Finding the Doorbell



The funny side of sex

Comedian Cindy Pierce finds humor in sexual insecurities and misunderstandings Tuesday night in Vail

By Charlie Owen

Vail Daily

In between cleaning toilets and balancing the family checkbook, Cindy Pierce found time to make a successful stand-up comedy routine based on her sexual experiences.

"When you don't drink or do drugs in college it brings up your chances of staying a virgin about ... 100 percent," Pierce joked about her clean-living lifestyle during one of her shows.

She also co-authored a book with her friend, Edie Thys Morgan, about sexuality in America. So what is a wife, sister, mother and all around sensible New England woman doing writing a humorous book about sex? What could she possibly know about the subject that we don't?

Nothing, but she's willing to talk about it honestly when most of us are scared too.

Now she is taking her one-woman show on the road with a stop in Vail.

"When I do the show, people in the audience have experienced a lot of what I say it's just that they've either blocked it out or they don't tell anyone or they feel ashamed," Pierce said.

What exactly does Pierce talk about during her show that could draw such reactions?

Adventures in birth control, sex after babies, not getting enough, getting too much — Pierce revels in her ability to be honest about sexual topics that most cringe at.

Getting those people to laugh and be honest with themselves and their partners is what keeps Pierce going.

Personal punchlines

To prove she's more than willing to poke fun at herself, Pierce's routine and book are both called "Finding the Doorbell" — a reference to discovering her clitoris (which happened by mistake in a college library bathroom stall).

But more than anything, Pierce wants to keep it honest.
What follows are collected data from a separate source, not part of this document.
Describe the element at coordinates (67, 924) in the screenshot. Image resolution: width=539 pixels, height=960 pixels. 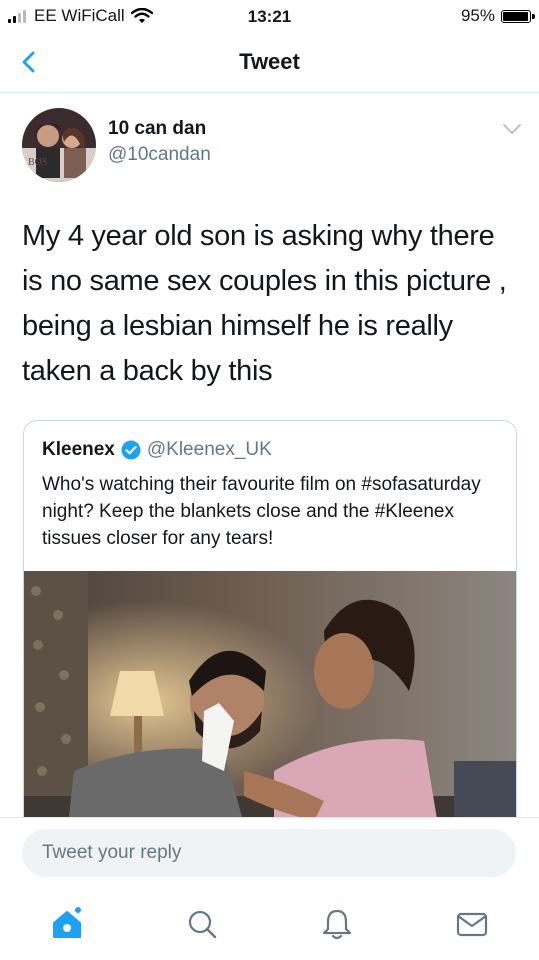
I see `home-icon` at that location.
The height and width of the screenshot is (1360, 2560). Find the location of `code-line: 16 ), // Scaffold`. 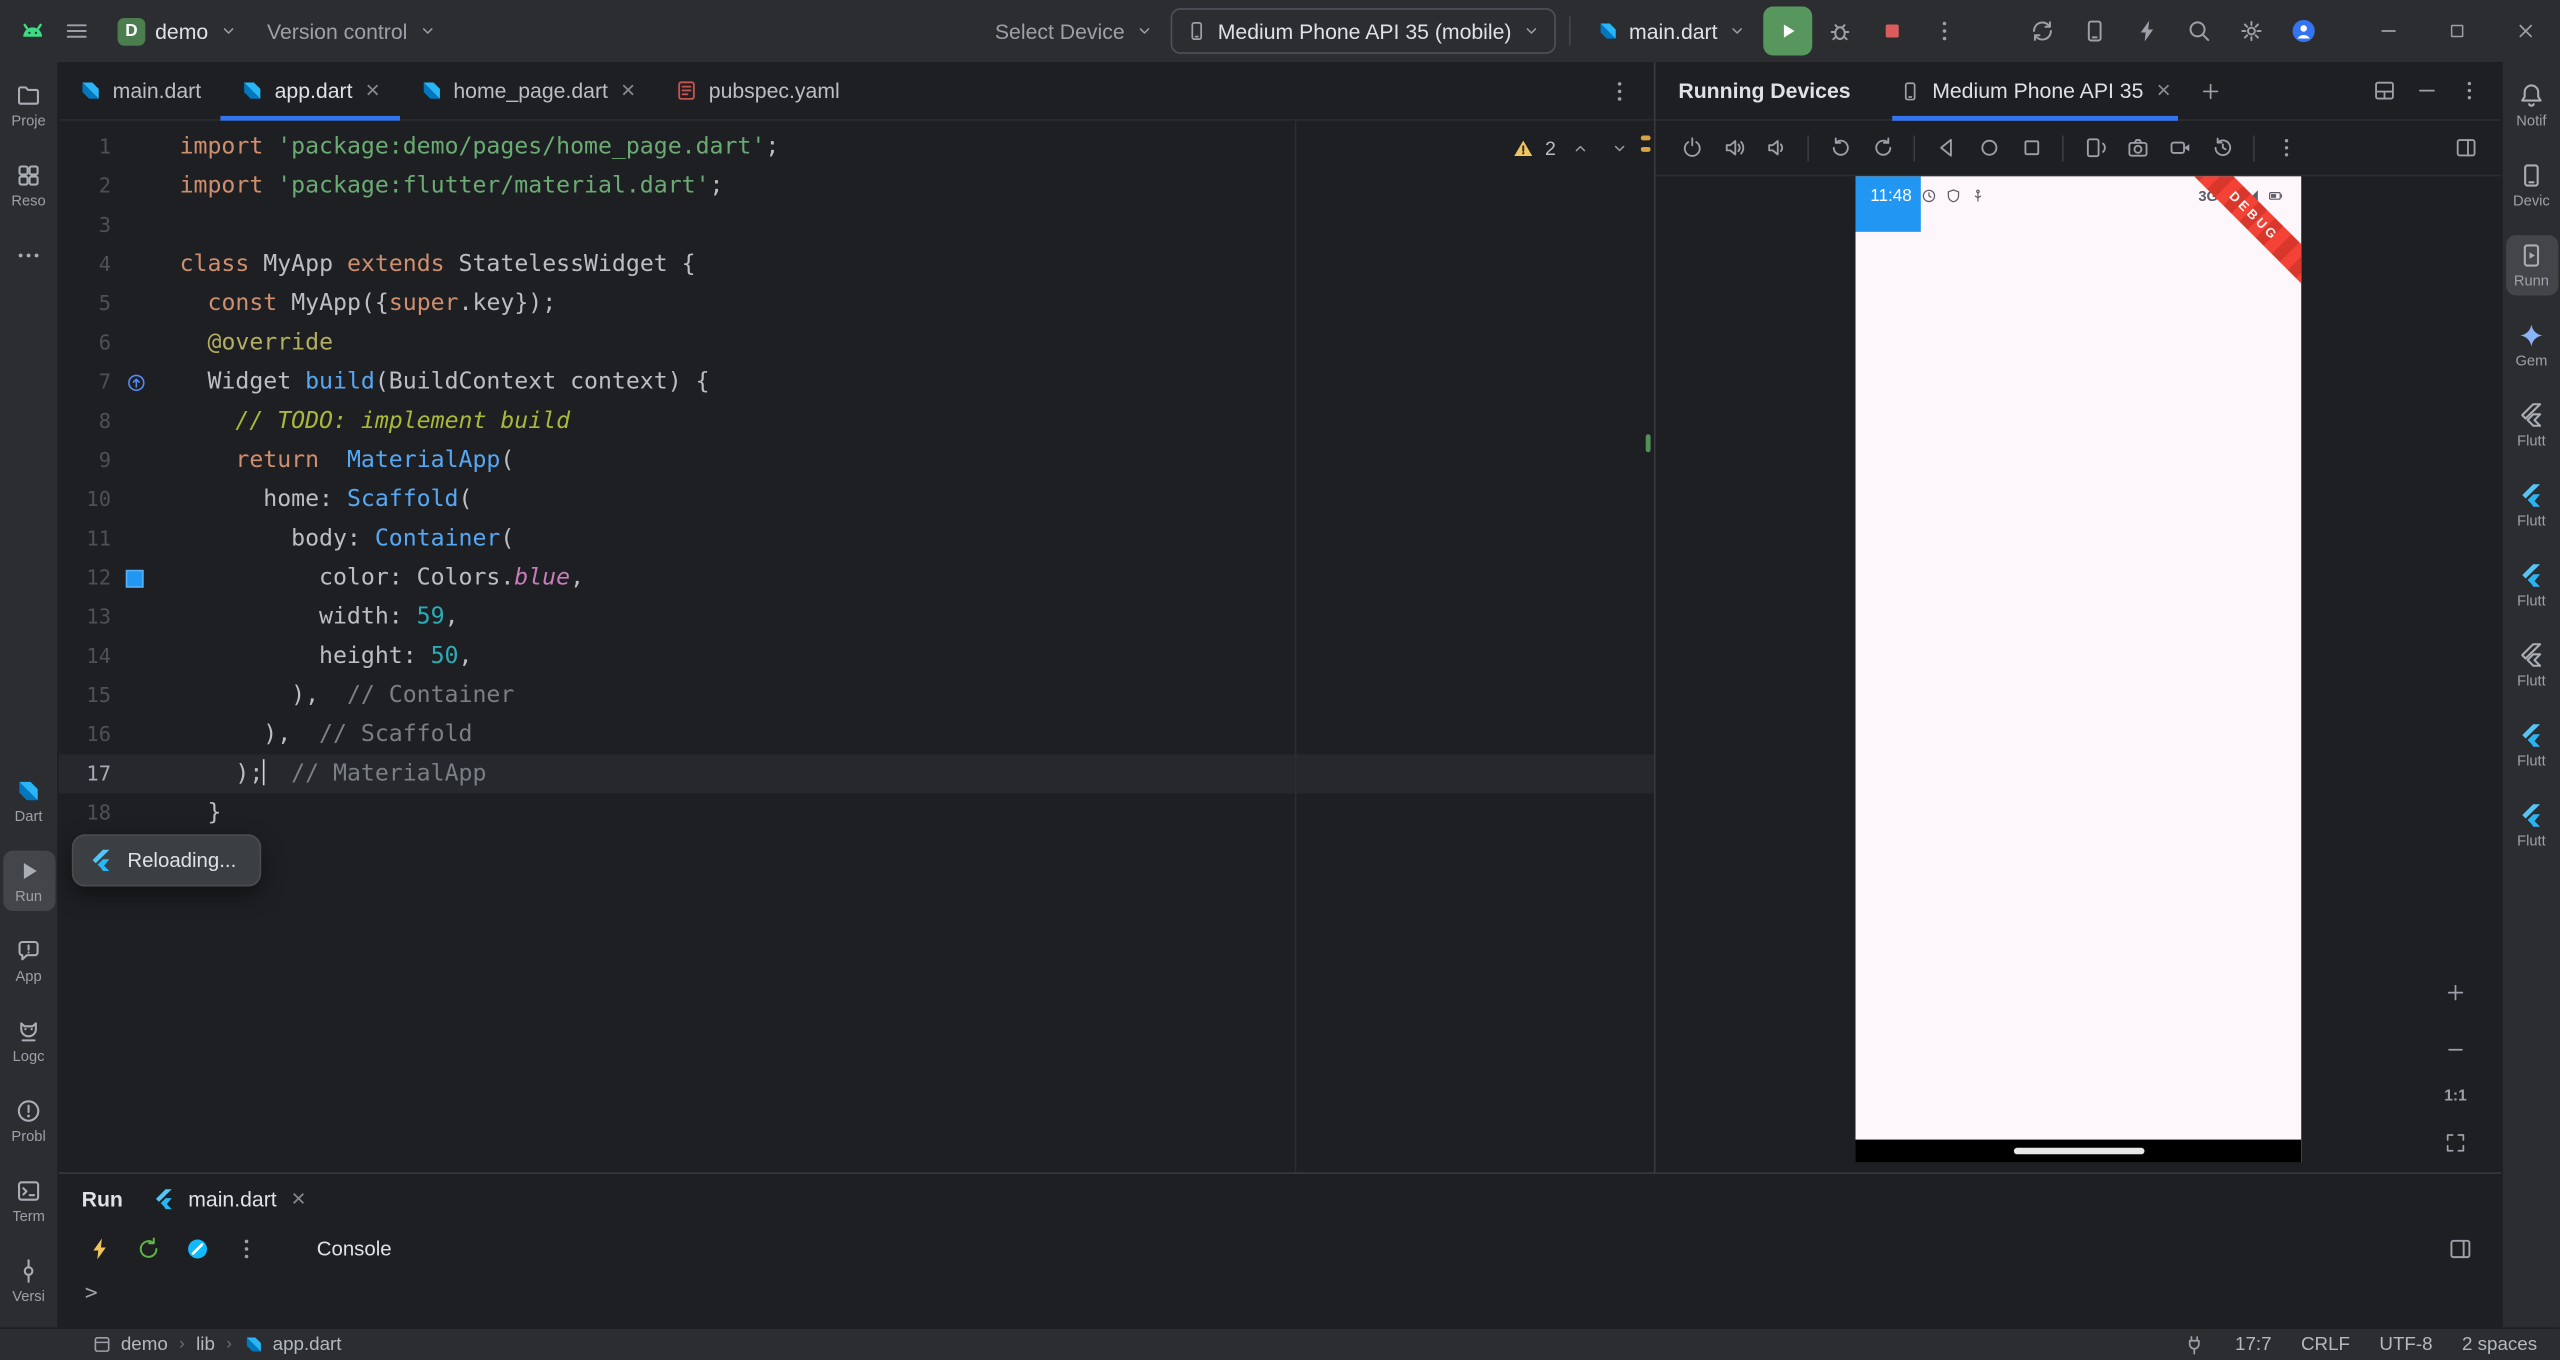

code-line: 16 ), // Scaffold is located at coordinates (856, 734).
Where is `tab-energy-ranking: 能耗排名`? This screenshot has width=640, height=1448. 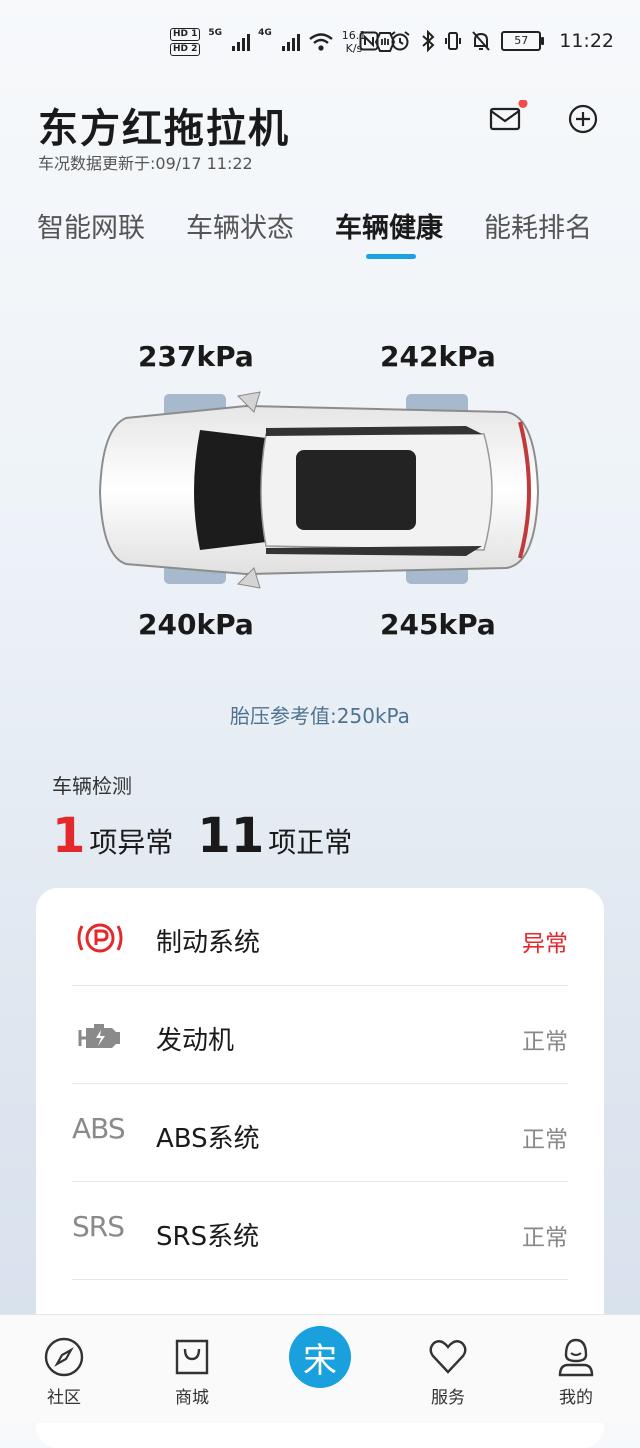
tab-energy-ranking: 能耗排名 is located at coordinates (538, 226).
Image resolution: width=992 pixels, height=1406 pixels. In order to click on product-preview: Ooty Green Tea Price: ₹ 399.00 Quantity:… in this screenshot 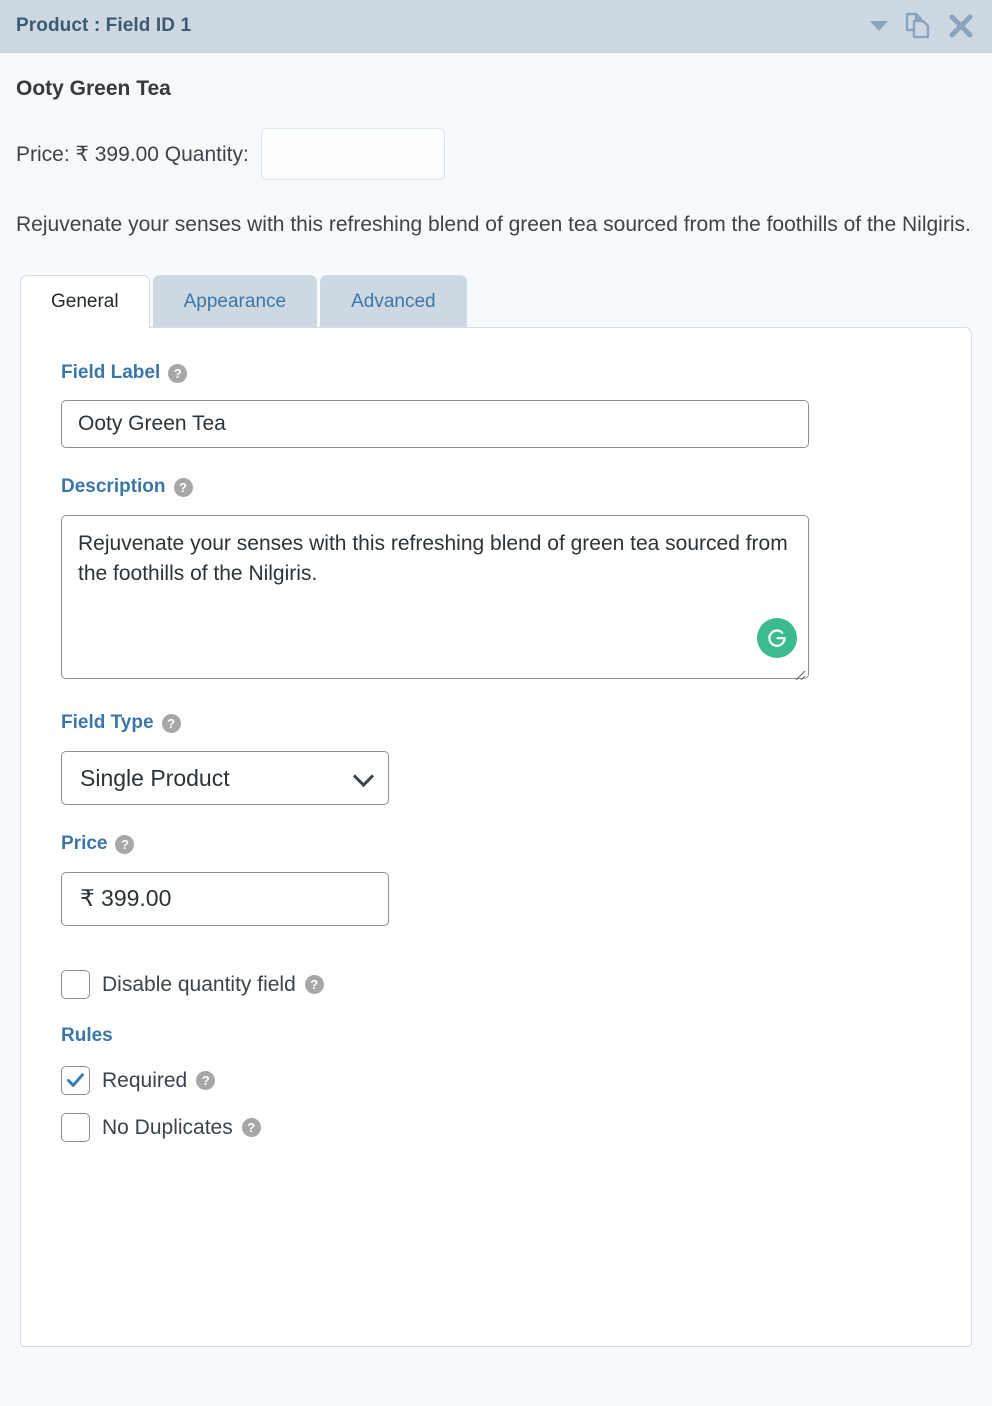, I will do `click(496, 146)`.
The stories she relates are almost all first-hand accounts from her own marital sex life or anecdotes she's been told from friends and strangers alike. Her mission is to use what she's learned to destroy the taboo label stitched to most sexual conversation.

"The funny thing is, I think there is a lot of very deviant sexual behavior as a result of ... how we're socialized to view sex and I think that's the biggest problem," Pierce said.

Her book is more of an interaction with the American public on sexuality than a story of her life. It contains stories from people surveyed on a number of sexual topics and everyone from college football players to housewives contributed their thoughts and encounters to the project.

'Not the average person'

Edie Thys Morgan, a long time friend of Pierce, co-wrote the book and helped Pierce develop her stage act. The opposite of Pierce's unabashed sexual openness, Morgan is shy and conservative. Nevertheless, she dived headfirst into the chance to work on material that promotes such positive and illuminated sexual understanding.

"With the book what we tried to do is have my voice in there as someone the average person could relate to more, because (Pierce) is so funny, but she's not the average person," said Morgan, who will be signing books at Pierce's show.

All Pierce and Morgan want is for people to lighten up about sex and laugh a little bit.

Relationships and sex are never perfect, but taking ourselves so seriously isn't going to help.

"We're all about, like, sustainable sex, and instead of having this negative view my feeling is if you work at it, you can keep it going. But communication is the only option and it's not what you're taught as you grow up and it doesn't come naturally," Pierce said.